Statens Serum Institut (SSI, The State's Serum Institute), is a Danish sector research institute located on the island of Amager in Copenhagen. Its purpose is to combat and prevent infectious diseases, congenital disorders, and threats from weapons of mass destruction.

==History==
Founded in 1902 in the barracks of the Artillerivej road, it has now expanded to much more than its original size and is now one of Denmark's largest research institutions in the health sector. 20% of sales are used on Research and Development and Danish and International funds contribute around 100 million DKK.

Administratively, the State Serum Institute sorts under the Danish Ministry of Health and Prevention under minister of health. Virologist Herdis von Magnus headed the institute's enterovirus department in 1955 and led the development and distribution of the polio vaccine in Denmark.

The president and CEO of the institute has since 2020 been Henrik Ullum, preceded by Kåre Mølbak. The Department of Epidemiology plays a large role in the surveillance and tracking of infectious disease outbreaks in Denmark allowing for comprehensive monitoring of Danish public health. Apart from research into epidemiology and disease prevention, the institute also develops and produces vaccines, and is an integral part of the Danish ABC-preparedness operation. The institute has successfully produced the vaccines: BCG vaccine Danish Strain 1331 against tuberculosis, diTeBooster for revaccination, and VeroPol which is an inactivated poliomyelitis virus vaccine(IPV) that produces antibodies after primary vaccination for poliovirus 1, 2, and 3.

Apart from work in Denmark, Statens Serum Institut is also involved in health promotion and monitoring in Guinea-Bissau, as maintained by the Bandim Health Project.

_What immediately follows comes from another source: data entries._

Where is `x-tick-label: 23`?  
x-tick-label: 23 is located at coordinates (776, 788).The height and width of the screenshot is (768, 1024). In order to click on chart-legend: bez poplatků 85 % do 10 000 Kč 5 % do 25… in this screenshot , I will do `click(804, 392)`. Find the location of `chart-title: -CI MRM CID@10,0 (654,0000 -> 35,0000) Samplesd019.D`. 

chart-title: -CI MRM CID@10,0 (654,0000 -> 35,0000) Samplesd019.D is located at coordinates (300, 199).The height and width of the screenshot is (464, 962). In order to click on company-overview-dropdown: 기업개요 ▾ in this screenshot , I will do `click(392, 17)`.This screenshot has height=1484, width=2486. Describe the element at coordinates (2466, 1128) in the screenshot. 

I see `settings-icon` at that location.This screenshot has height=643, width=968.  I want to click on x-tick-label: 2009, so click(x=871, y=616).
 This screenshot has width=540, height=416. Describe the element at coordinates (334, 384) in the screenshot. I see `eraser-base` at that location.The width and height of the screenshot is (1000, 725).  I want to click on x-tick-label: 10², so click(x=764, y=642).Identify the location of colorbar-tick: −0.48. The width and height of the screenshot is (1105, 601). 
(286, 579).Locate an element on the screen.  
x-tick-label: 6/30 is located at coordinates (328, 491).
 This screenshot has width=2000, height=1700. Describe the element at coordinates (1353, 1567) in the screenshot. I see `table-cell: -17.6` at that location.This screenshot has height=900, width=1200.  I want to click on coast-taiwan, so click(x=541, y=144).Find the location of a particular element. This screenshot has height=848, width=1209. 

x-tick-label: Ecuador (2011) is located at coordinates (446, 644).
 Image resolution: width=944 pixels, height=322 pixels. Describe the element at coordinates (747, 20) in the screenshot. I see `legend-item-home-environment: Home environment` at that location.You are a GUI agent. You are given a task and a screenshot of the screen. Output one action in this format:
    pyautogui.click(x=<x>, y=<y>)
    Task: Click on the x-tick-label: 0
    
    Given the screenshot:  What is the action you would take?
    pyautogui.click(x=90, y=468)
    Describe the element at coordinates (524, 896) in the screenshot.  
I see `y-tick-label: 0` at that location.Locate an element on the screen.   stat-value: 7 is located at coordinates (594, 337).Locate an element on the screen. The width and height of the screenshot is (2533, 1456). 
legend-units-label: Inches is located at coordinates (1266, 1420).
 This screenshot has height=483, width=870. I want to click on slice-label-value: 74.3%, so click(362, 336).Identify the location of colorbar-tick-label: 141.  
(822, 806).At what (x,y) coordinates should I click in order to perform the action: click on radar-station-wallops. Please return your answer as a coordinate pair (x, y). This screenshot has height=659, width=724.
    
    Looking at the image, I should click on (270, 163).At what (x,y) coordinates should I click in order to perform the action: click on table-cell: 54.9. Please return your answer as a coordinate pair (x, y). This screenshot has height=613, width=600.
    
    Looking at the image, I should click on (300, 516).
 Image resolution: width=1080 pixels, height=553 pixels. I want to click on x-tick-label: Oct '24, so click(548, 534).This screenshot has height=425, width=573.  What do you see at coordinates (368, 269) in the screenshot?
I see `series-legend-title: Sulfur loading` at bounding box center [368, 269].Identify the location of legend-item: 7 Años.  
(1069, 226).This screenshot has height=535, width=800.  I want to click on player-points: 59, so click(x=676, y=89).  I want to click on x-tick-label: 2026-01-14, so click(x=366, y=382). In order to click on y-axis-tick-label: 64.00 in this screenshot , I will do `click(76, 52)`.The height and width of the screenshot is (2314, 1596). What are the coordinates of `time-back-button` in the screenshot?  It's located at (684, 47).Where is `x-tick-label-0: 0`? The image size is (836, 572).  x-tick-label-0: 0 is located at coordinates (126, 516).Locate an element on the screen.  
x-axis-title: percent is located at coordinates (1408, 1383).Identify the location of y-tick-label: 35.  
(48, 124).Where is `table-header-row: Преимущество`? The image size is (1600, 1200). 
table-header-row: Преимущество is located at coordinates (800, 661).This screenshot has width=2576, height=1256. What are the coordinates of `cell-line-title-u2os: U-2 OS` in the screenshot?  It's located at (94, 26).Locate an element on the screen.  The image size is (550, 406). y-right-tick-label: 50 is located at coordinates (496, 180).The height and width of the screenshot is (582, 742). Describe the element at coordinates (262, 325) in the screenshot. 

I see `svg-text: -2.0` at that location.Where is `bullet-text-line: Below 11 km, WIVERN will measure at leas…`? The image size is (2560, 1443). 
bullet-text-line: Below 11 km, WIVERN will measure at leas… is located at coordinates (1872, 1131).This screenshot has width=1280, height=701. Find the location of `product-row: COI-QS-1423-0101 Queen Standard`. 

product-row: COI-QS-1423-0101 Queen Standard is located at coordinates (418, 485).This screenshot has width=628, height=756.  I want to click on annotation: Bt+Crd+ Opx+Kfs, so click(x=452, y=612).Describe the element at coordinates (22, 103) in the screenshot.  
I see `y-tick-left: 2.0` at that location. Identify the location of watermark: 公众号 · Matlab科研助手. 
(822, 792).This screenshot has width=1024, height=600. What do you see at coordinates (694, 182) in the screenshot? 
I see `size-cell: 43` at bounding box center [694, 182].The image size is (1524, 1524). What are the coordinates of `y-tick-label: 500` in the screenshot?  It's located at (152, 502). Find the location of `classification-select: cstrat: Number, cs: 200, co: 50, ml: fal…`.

Mainly doctors, pharmaconomists (expert in pharmaceuticals) and pharmacists work at the National Serum Institute. A total of 385 people at SSI are engaged in research. SSI contributes each year over 30 master students and 10-15 PhDs. In 2009, the institute made 326 publications, 279 of which had an impact factor. 74 of these publications were related to topics of infectious disease; an area of study that the institute is focusing on in preparation for new resistant strain emergence due to antibiotic resistance.

SSI has transferred its vaccine production business to AJ Vaccines. AJ Vaccines will continue to produce vaccines on SSI's facility. SSI, under the auspices of the Ministry of Health and Prevention, will continue to be responsible for ensuring the supply of vaccines to the Danish vaccination programmes.